Repeat the material below from its first line through the line that contains "click(474, 236)", including that line. Leave the pictures out of your answer.

─── Listed entries

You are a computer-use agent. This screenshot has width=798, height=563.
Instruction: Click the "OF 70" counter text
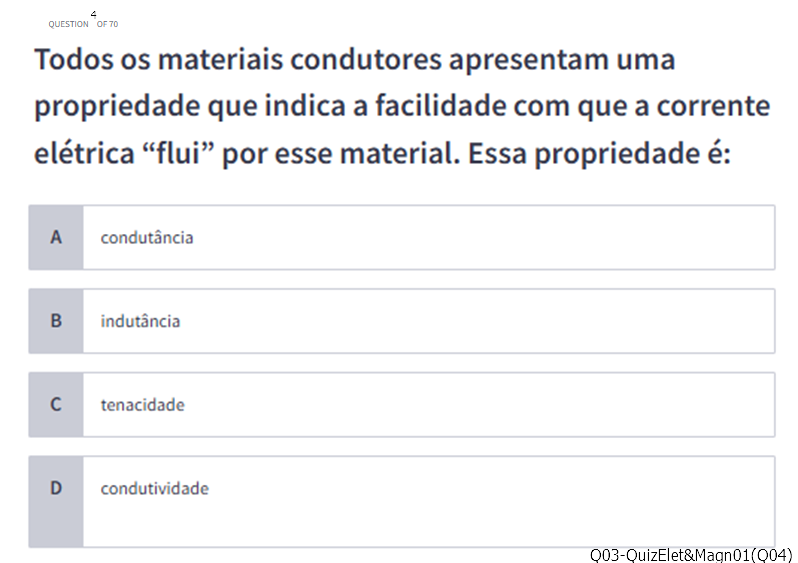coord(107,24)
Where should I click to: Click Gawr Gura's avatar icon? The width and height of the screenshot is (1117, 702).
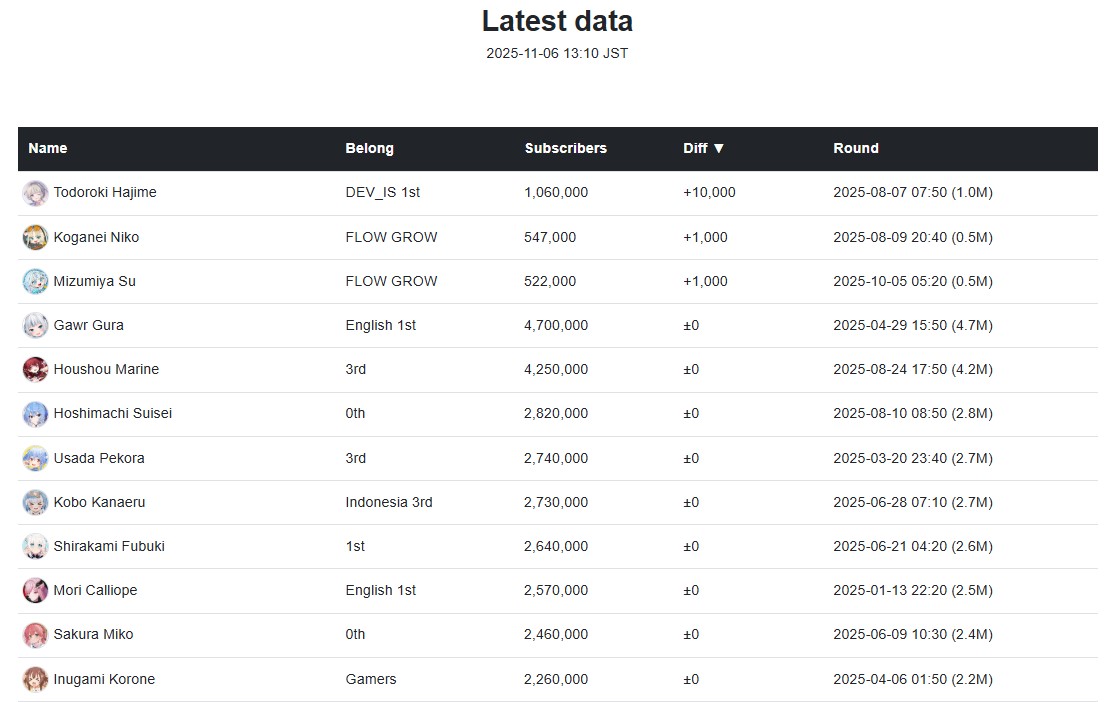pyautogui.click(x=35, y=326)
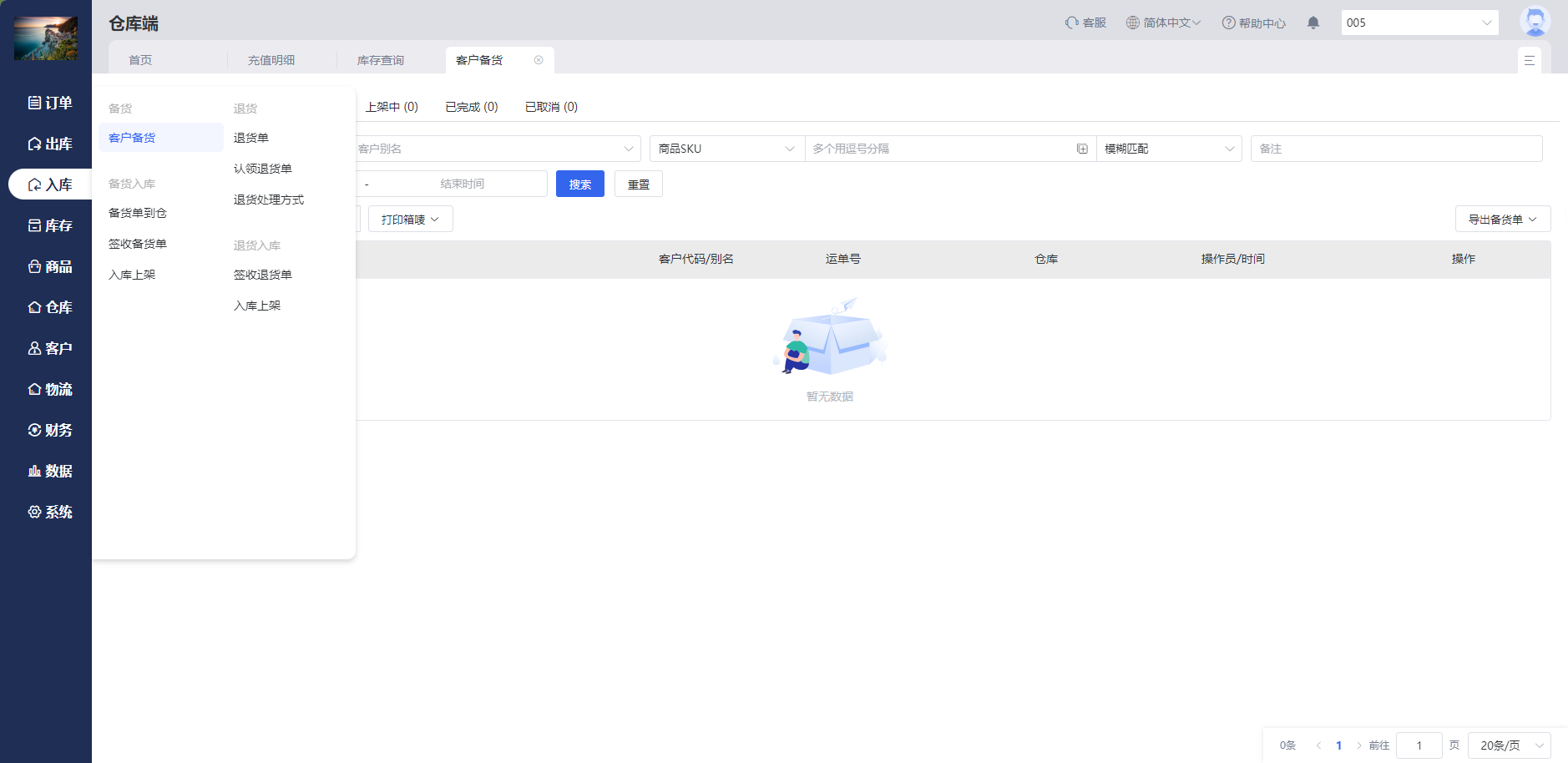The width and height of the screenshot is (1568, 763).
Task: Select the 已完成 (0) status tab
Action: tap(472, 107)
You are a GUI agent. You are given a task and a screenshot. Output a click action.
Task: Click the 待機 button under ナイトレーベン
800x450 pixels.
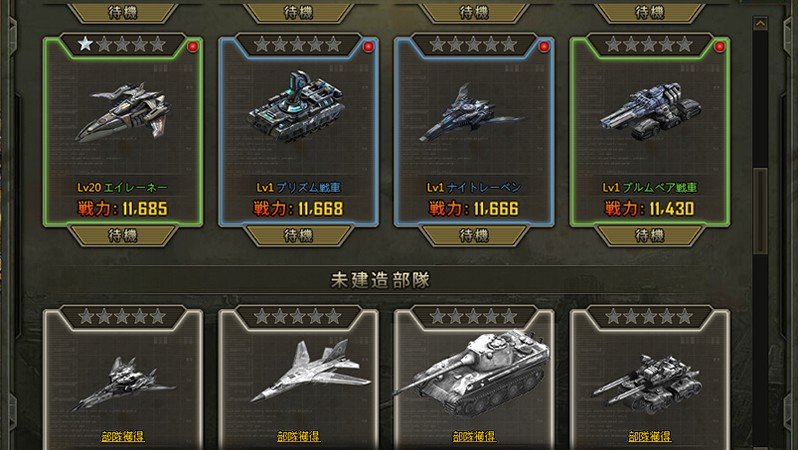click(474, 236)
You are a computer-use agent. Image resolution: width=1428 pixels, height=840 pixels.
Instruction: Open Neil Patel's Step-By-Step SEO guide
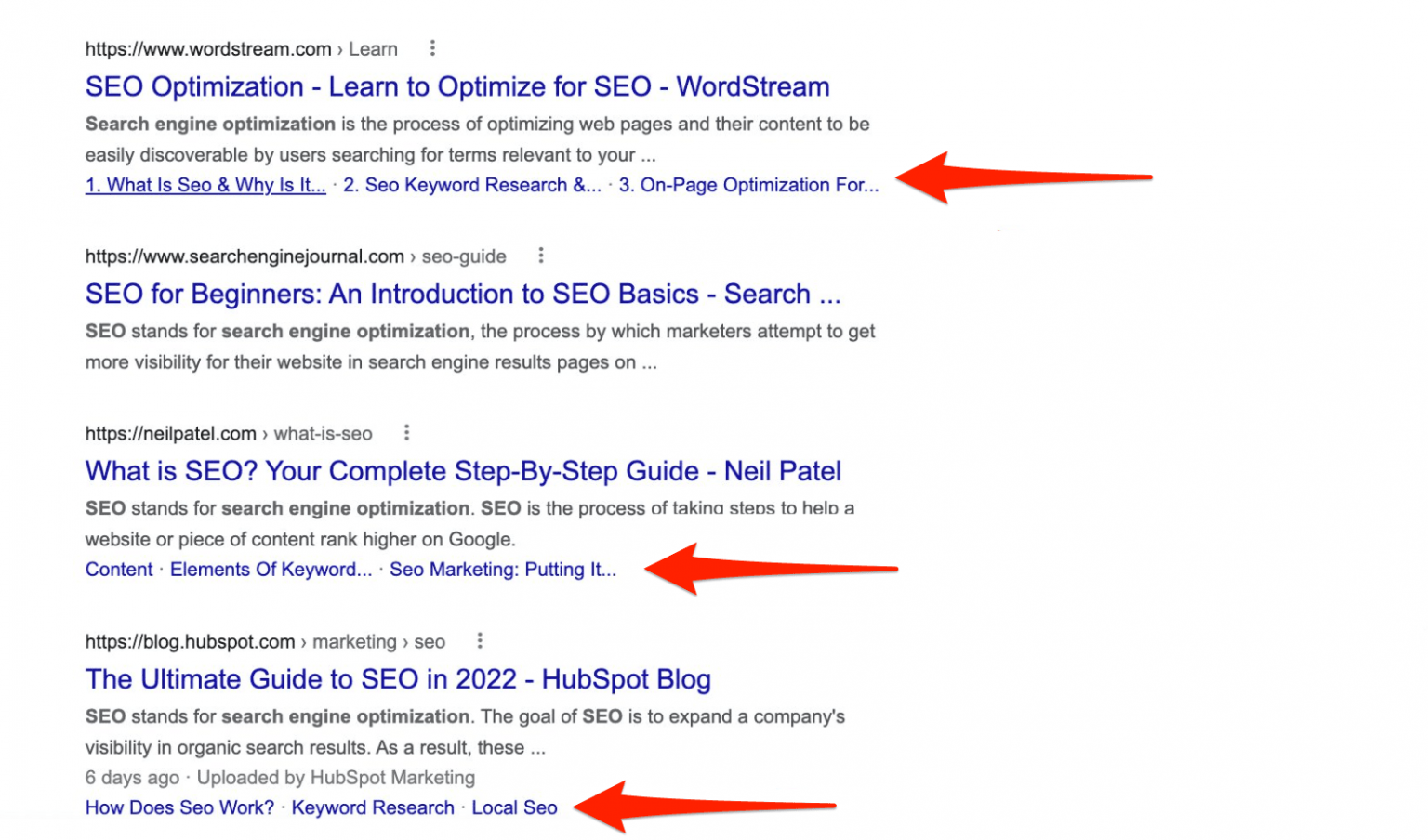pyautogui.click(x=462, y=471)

──────

Complete response:
You are a computer-use agent. This screenshot has width=798, height=563.
Instruction: Click the "OF 70" counter text
coord(107,24)
Where should I click to: Click Gawr Gura's avatar icon? The width and height of the screenshot is (1117, 702).
pyautogui.click(x=35, y=326)
The width and height of the screenshot is (1568, 763).
Task: Select the 已完成 (0) status tab
Action: tap(472, 107)
You are a GUI agent. You are given a task and a screenshot. Output a click action.
Task: Click the 待機 button under ナイトレーベン
800x450 pixels.
click(474, 236)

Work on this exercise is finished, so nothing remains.